The effectiveness of data deduplication is often expressed as a deduplication or reduction ratio, denoting the ratio of protected capacity to the actual physical capacity stored. A 10:1 ratio means that 10 times more data is protected than the physical space required to store it, and a 20:1 ratio means that 20 times more data can be protected. Factoring in data growth, retention and assuming deduplication ratios in the 20:1 range, 2 TB of storage capacity could protect up to 40 TB of retained backup data.
How are these data deduplication ratios determined? The rate is calculated by taking the total capacity of data to back up (i.e., the data that will be examined for duplicates) and dividing it by the actual capacity used (i.e., the deduplicated amount of data).

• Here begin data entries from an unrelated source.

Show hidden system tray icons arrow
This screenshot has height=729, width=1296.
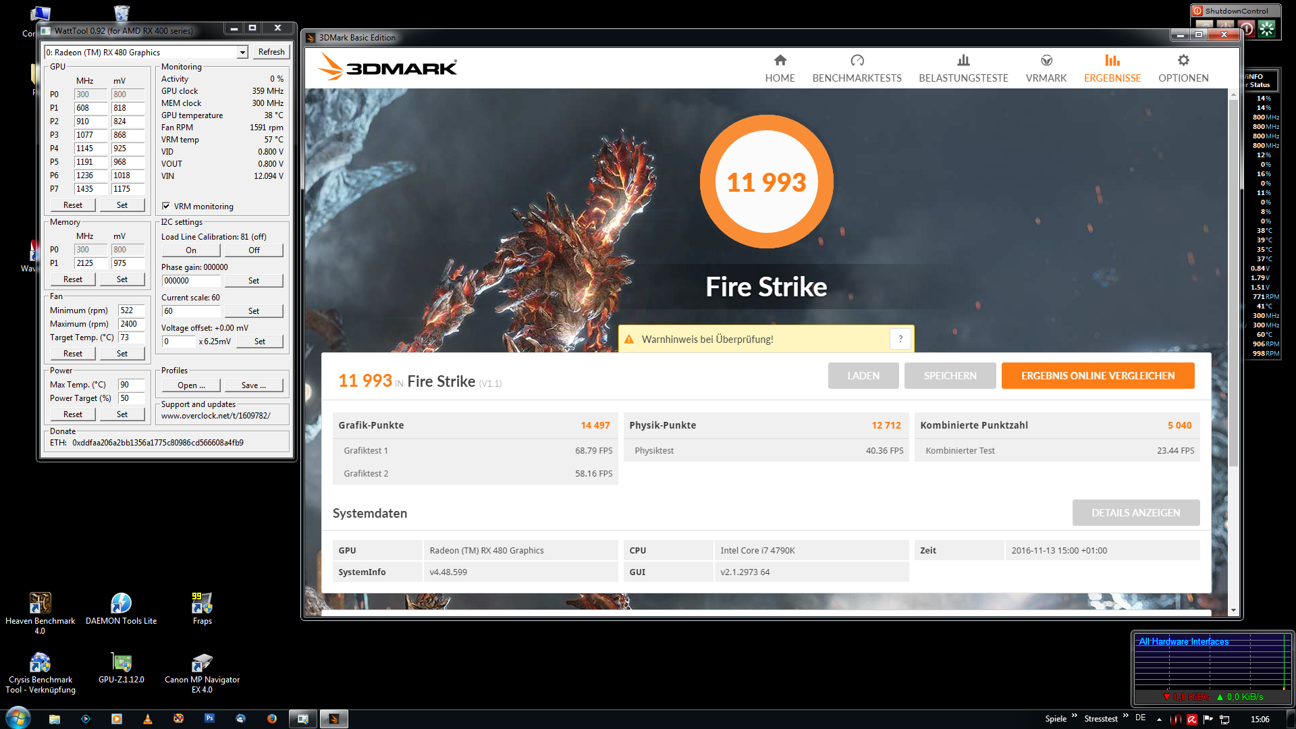coord(1159,720)
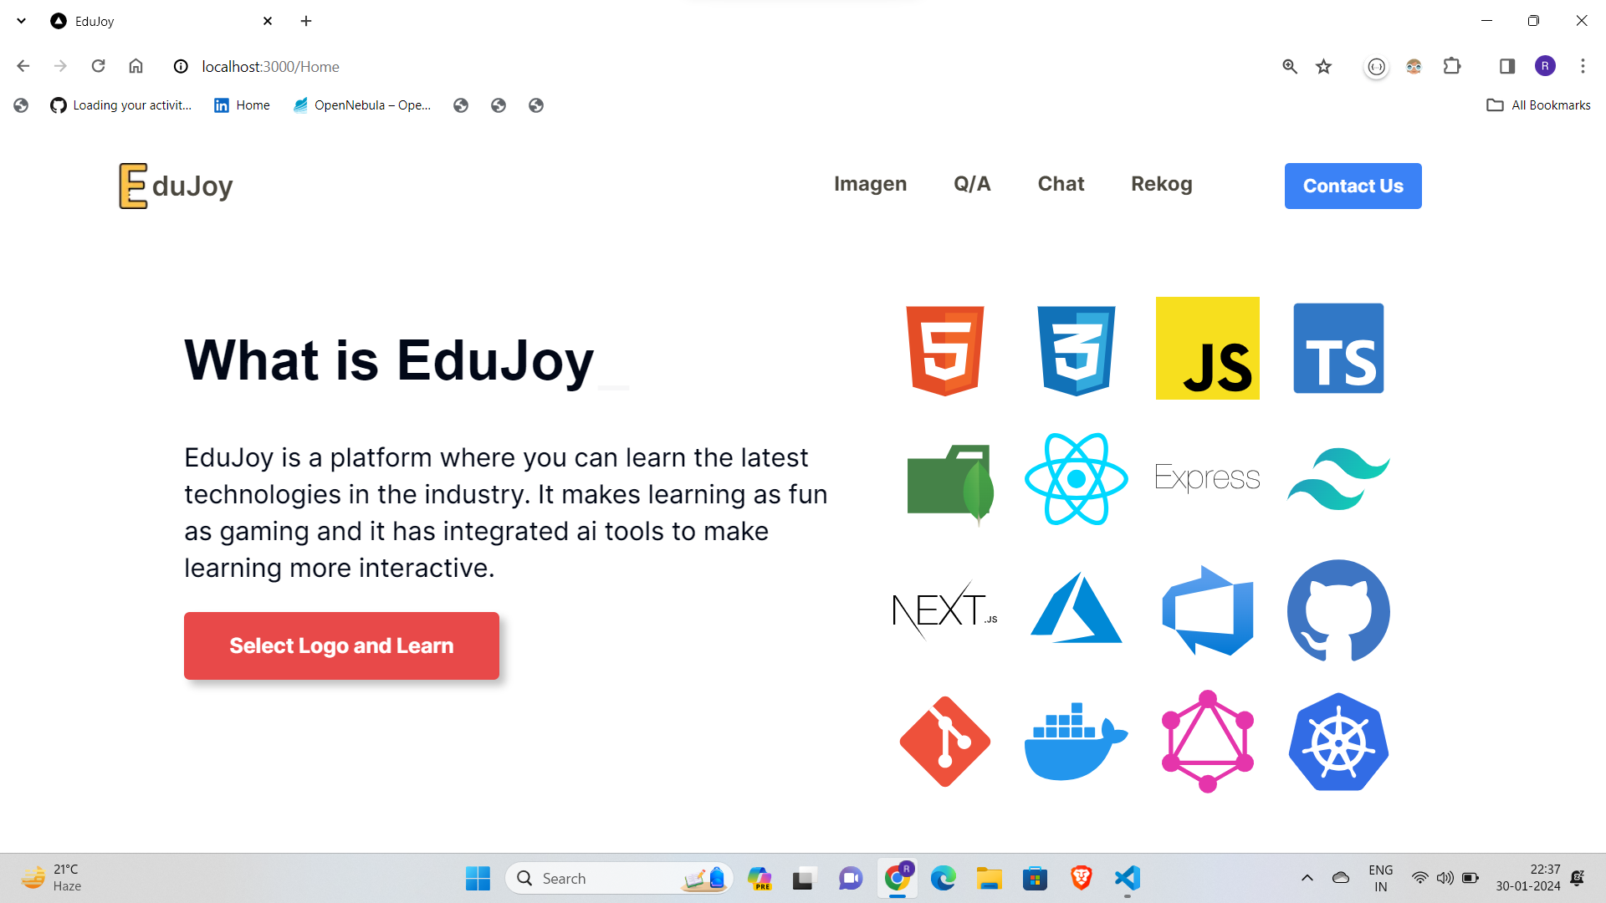Select the React atom logo

(1076, 479)
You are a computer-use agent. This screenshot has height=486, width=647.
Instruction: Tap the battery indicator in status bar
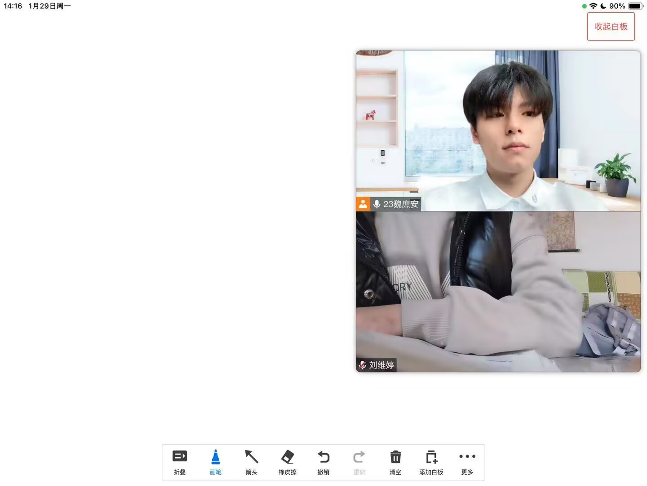(x=635, y=6)
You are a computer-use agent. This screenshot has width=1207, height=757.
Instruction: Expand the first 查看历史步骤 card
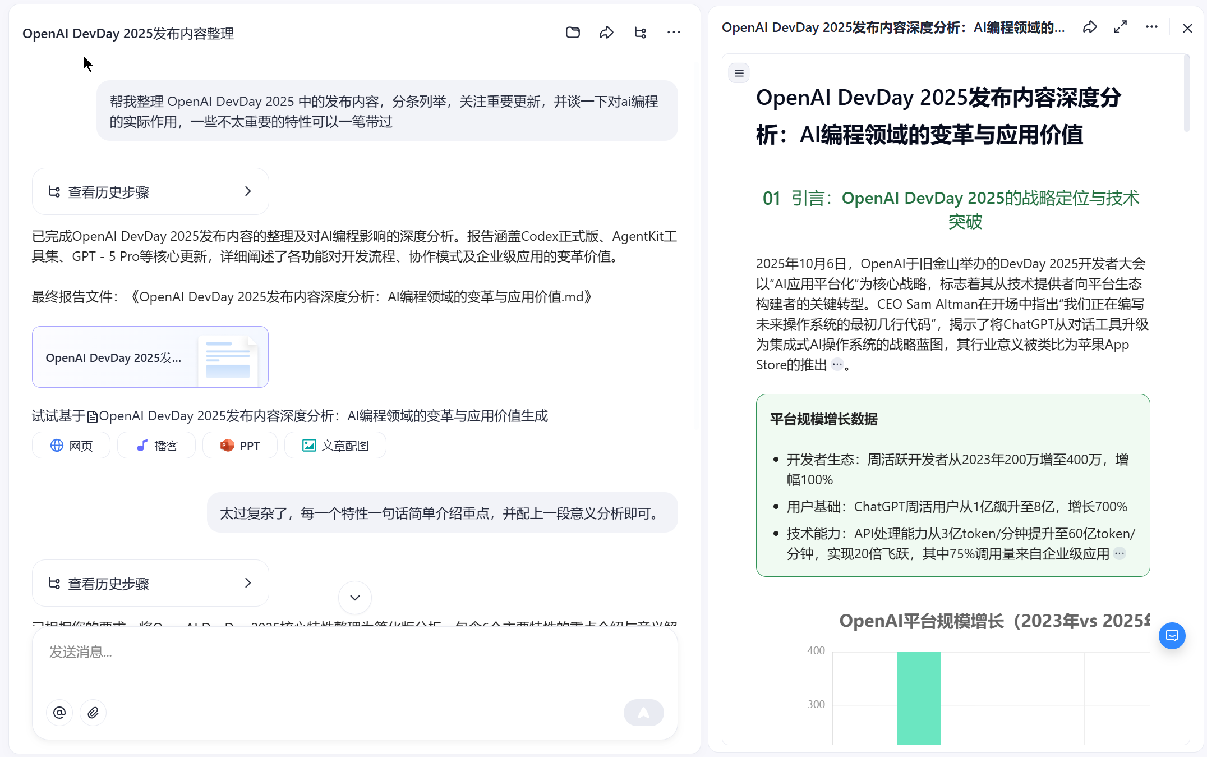coord(150,192)
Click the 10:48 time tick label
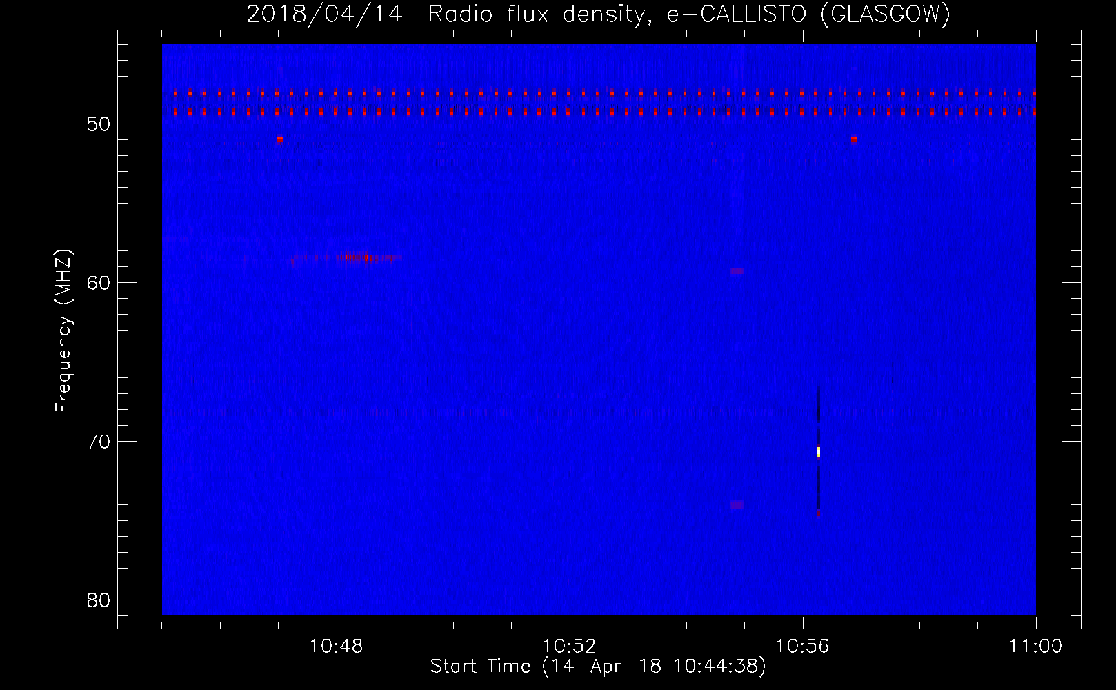Viewport: 1116px width, 690px height. [336, 647]
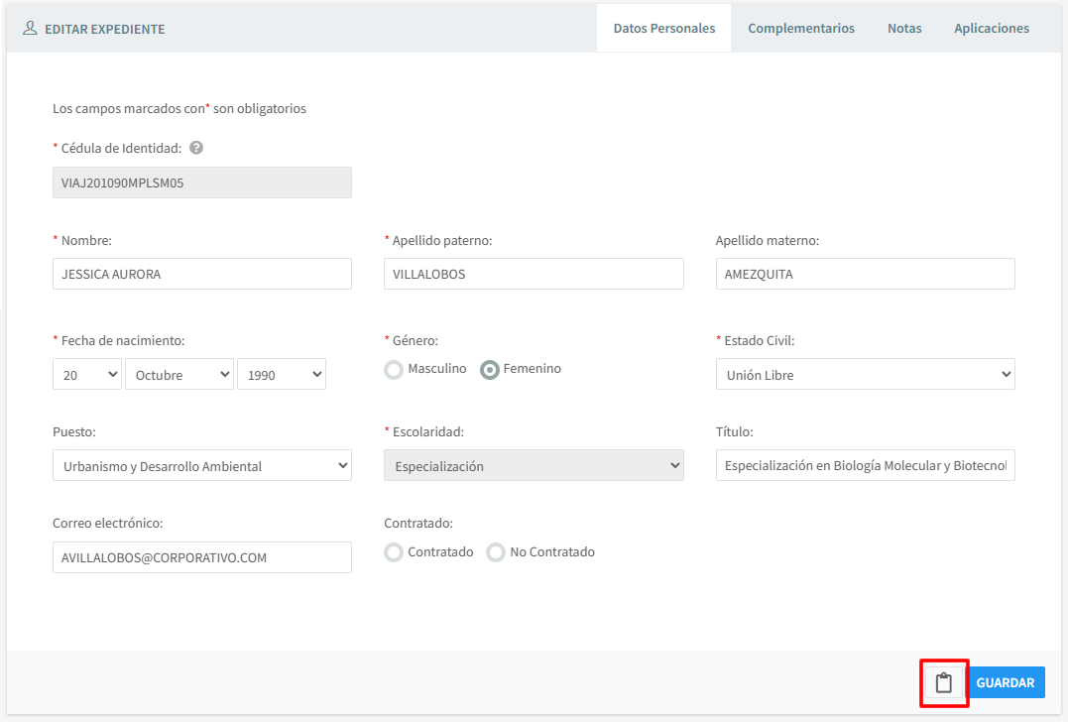
Task: Go to the Aplicaciones tab
Action: pyautogui.click(x=992, y=29)
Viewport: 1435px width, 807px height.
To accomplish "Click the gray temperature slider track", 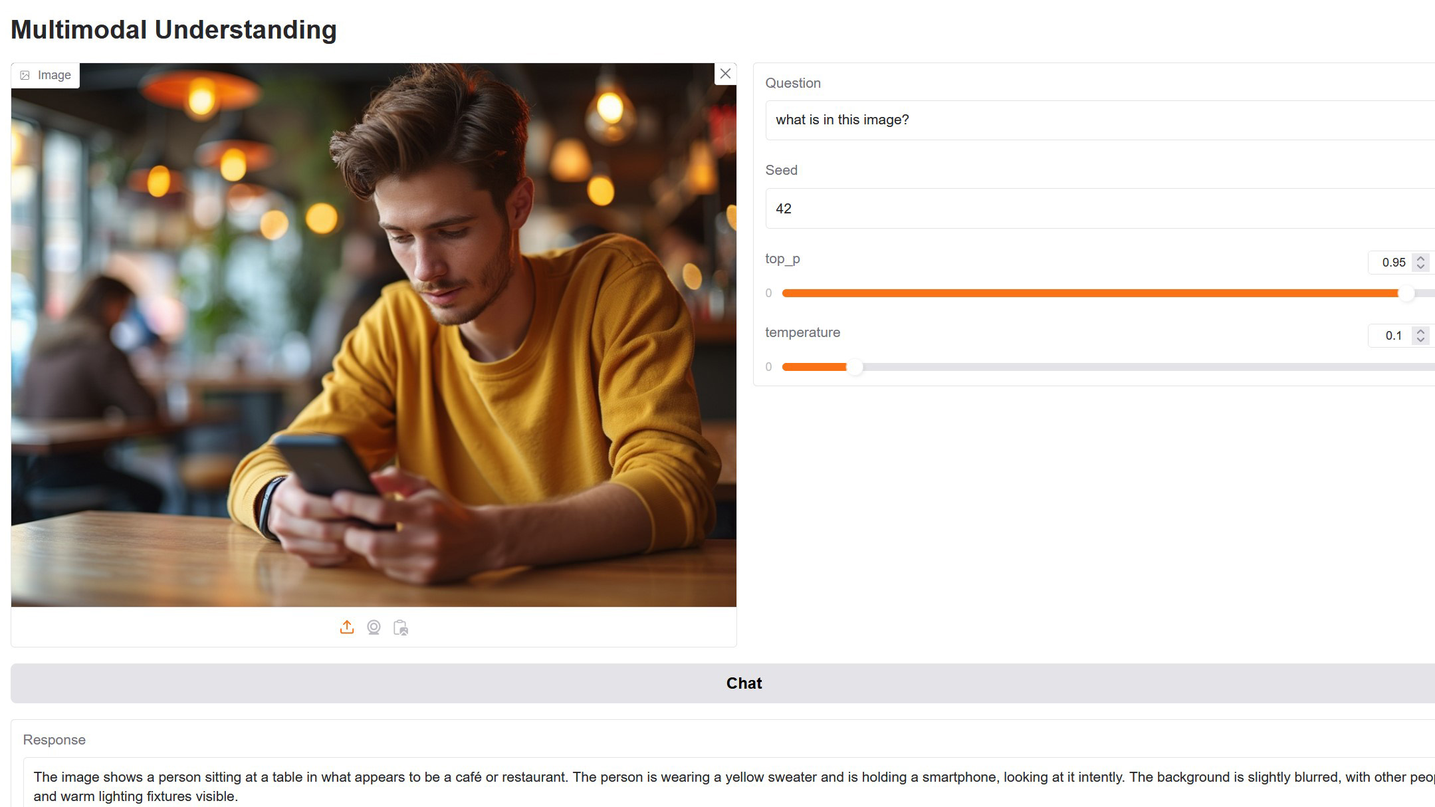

What's a realistic data dedupe ratio?
But what is a realistic data deduplication ratio? The Enterprise Strategy Group (ESG) research found that, of respondents currently using data deduplication technology, approximately one-third (33%) said they have experienced a less than 10 times reduction in capacity requirements; 48% report a 10 times to 20 times reduction, and 18% report reductions ranging from 21 times to more than 100 times.
Several factors influence deduplication ratios, including:
- Data backup policies: the greater the frequency of "full" backups (versus "incremental" or "differential" backups), the higher the deduplication potential since data will be redundant from day to day.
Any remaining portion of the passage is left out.